Copy out the rows below with "Screen size" substituted for "Screen dimensions" and everything else unchanged. Leave out the pictures.

Some rows:
·····

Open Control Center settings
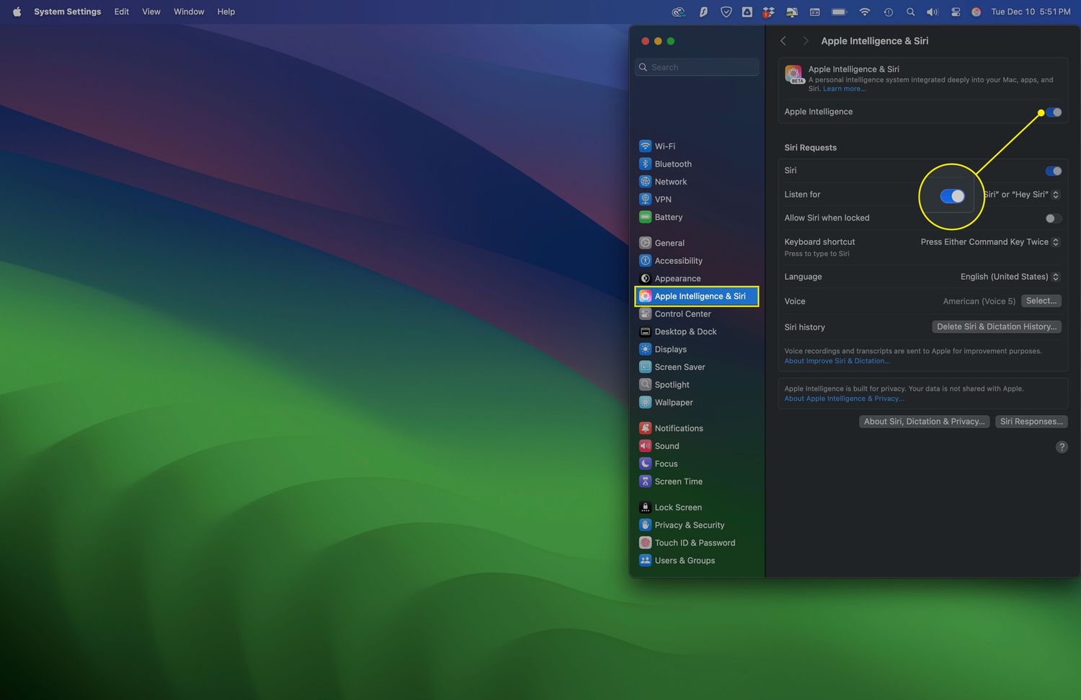Image resolution: width=1081 pixels, height=700 pixels. [682, 314]
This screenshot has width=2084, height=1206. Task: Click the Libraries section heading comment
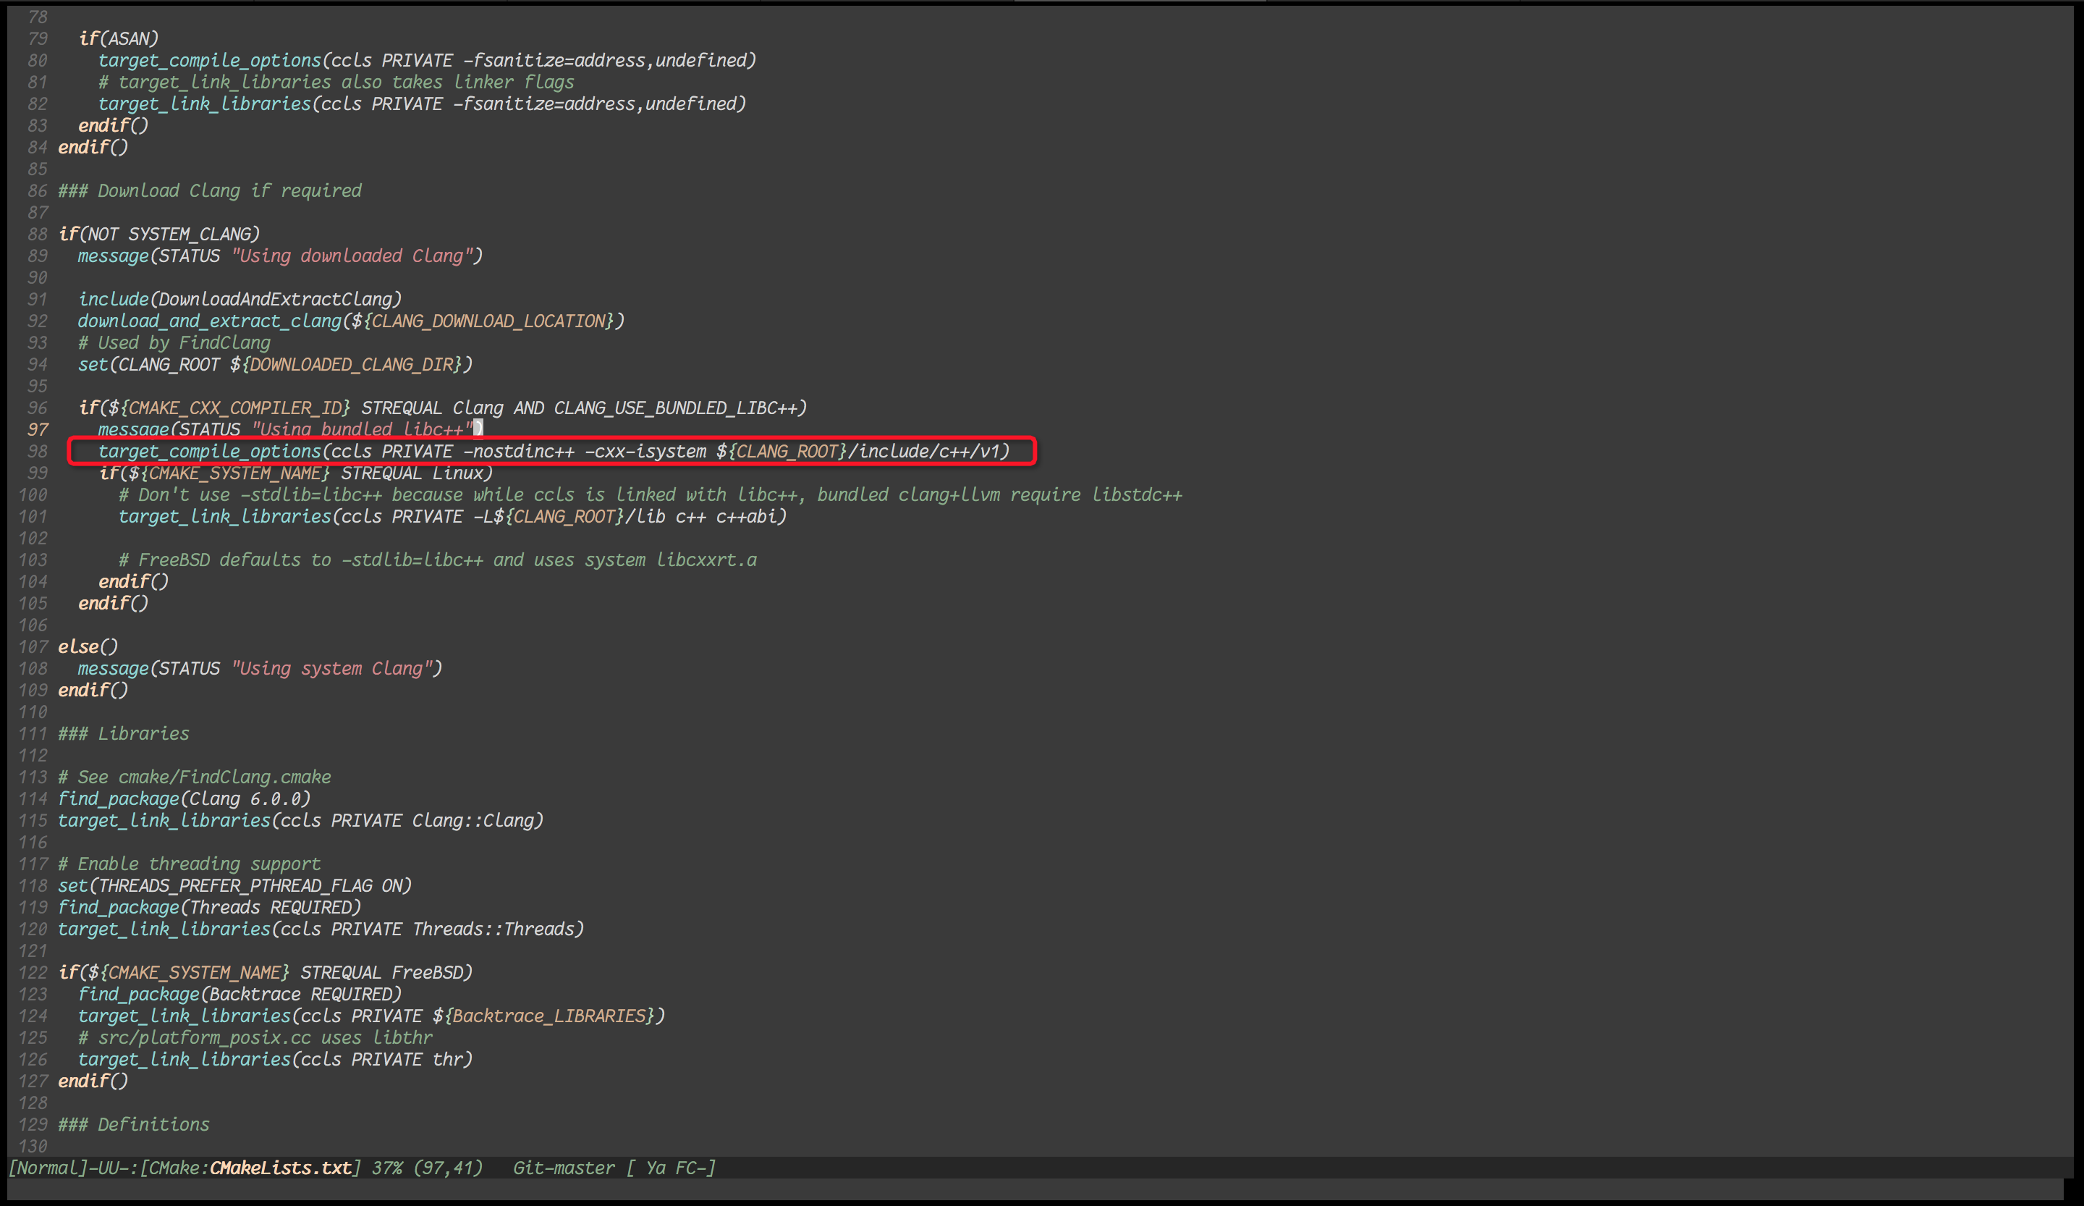pyautogui.click(x=122, y=734)
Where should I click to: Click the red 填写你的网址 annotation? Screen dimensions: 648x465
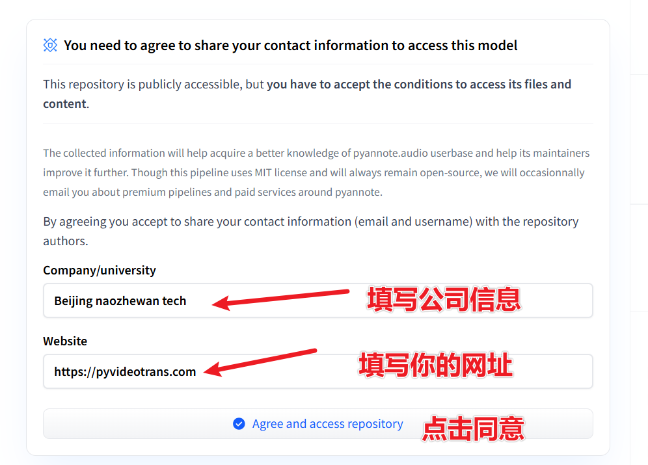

·····

TASK OUTPUT
Open Control Center settings
Image resolution: width=1081 pixels, height=700 pixels. [682, 314]
This screenshot has width=2084, height=1206. Task: Click the Libraries section heading comment
pyautogui.click(x=122, y=734)
Where should I click to: Click the red 填写你的网址 annotation? Screen size: 648x465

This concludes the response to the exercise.